WORK INSTRUCTION: What lines below include the word "browser"? Copy each one.

[Collected data]
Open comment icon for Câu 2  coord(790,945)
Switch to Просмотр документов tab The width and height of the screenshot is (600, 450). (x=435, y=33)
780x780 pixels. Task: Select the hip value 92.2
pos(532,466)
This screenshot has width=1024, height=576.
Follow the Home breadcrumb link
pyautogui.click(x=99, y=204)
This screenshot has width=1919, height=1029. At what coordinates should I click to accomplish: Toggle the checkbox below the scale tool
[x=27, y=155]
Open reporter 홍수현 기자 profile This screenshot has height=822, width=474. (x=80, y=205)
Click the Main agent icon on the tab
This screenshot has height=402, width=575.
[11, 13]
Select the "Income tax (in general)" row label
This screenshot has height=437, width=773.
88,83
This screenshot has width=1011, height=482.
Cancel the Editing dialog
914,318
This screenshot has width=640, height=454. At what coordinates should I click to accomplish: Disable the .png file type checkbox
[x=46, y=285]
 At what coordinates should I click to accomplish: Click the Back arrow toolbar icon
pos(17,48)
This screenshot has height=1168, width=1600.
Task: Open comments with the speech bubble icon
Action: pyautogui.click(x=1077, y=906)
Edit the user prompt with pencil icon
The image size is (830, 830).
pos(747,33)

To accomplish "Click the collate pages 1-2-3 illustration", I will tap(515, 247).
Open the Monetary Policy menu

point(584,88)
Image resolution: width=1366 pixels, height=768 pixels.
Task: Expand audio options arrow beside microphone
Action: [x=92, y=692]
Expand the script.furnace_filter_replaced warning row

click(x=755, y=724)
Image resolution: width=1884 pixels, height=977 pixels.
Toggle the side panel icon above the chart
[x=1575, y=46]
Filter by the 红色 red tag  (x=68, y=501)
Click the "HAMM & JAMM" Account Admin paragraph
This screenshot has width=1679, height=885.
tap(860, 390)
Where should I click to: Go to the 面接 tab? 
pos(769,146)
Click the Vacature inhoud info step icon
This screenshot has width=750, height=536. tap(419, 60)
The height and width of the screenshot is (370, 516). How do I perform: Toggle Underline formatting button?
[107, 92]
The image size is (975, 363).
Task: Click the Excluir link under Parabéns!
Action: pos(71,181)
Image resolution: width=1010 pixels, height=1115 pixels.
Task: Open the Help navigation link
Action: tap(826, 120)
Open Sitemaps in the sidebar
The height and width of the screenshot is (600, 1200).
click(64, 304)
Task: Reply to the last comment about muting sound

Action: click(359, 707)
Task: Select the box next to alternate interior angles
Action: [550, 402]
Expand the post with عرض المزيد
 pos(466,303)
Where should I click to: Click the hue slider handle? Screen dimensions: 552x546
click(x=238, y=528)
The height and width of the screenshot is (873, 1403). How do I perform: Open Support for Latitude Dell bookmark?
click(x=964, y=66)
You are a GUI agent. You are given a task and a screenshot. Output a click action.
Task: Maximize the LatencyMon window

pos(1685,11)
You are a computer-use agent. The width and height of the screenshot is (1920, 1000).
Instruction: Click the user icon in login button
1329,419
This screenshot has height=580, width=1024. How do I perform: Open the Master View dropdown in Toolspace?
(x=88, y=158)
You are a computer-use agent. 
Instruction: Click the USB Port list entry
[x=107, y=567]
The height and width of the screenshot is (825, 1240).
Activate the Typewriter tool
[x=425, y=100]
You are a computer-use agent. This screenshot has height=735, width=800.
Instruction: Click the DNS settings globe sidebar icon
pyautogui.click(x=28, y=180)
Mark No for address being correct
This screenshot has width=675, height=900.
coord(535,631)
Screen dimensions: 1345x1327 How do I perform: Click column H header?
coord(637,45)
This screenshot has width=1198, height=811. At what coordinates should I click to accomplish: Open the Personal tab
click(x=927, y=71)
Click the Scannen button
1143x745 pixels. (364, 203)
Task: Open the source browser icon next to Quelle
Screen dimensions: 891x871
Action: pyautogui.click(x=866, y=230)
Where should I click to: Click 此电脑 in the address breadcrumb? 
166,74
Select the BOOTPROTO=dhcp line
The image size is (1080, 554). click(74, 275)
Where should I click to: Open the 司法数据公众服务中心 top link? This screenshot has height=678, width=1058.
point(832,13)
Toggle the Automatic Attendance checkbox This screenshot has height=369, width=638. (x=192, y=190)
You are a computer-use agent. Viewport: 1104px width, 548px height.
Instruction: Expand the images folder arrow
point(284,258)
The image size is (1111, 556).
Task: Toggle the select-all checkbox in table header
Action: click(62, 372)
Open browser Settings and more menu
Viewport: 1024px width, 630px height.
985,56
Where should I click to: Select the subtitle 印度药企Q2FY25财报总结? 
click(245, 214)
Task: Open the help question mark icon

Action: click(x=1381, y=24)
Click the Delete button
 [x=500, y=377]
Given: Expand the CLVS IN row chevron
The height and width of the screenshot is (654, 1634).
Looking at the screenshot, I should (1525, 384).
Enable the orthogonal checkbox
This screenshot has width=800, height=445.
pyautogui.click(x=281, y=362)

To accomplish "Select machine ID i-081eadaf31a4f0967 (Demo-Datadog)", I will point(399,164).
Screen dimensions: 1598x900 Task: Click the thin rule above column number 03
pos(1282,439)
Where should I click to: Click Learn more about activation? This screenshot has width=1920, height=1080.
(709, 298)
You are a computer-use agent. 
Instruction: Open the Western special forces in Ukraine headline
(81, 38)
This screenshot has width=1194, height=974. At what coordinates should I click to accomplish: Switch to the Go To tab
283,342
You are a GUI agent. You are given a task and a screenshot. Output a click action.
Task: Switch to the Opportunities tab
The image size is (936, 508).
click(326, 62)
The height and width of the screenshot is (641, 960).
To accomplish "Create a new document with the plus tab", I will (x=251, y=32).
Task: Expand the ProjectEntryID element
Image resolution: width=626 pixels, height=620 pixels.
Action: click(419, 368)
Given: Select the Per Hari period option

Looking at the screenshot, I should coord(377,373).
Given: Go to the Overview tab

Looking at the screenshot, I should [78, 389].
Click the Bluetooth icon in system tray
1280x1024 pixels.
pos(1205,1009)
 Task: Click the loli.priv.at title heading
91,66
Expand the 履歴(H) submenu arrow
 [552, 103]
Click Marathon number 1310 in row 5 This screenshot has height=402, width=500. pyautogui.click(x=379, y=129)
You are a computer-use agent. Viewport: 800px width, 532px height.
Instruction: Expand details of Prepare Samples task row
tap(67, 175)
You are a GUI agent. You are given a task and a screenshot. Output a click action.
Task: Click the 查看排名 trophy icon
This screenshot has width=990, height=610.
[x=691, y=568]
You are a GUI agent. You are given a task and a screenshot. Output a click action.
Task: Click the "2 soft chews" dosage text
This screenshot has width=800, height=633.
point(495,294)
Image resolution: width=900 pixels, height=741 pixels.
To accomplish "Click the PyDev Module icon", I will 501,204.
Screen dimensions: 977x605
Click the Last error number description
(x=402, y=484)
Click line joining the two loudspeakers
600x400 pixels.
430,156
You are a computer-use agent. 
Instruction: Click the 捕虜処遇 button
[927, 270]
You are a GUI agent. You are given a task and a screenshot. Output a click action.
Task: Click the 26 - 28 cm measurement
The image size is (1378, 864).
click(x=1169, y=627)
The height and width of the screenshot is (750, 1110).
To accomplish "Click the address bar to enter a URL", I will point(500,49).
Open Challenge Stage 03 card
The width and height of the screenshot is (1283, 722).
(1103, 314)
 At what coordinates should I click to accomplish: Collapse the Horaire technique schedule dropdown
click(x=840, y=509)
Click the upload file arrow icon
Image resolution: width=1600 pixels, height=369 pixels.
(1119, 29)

RESULT:
Task: Open the source browser icon next to Quelle
Open browser Settings and more menu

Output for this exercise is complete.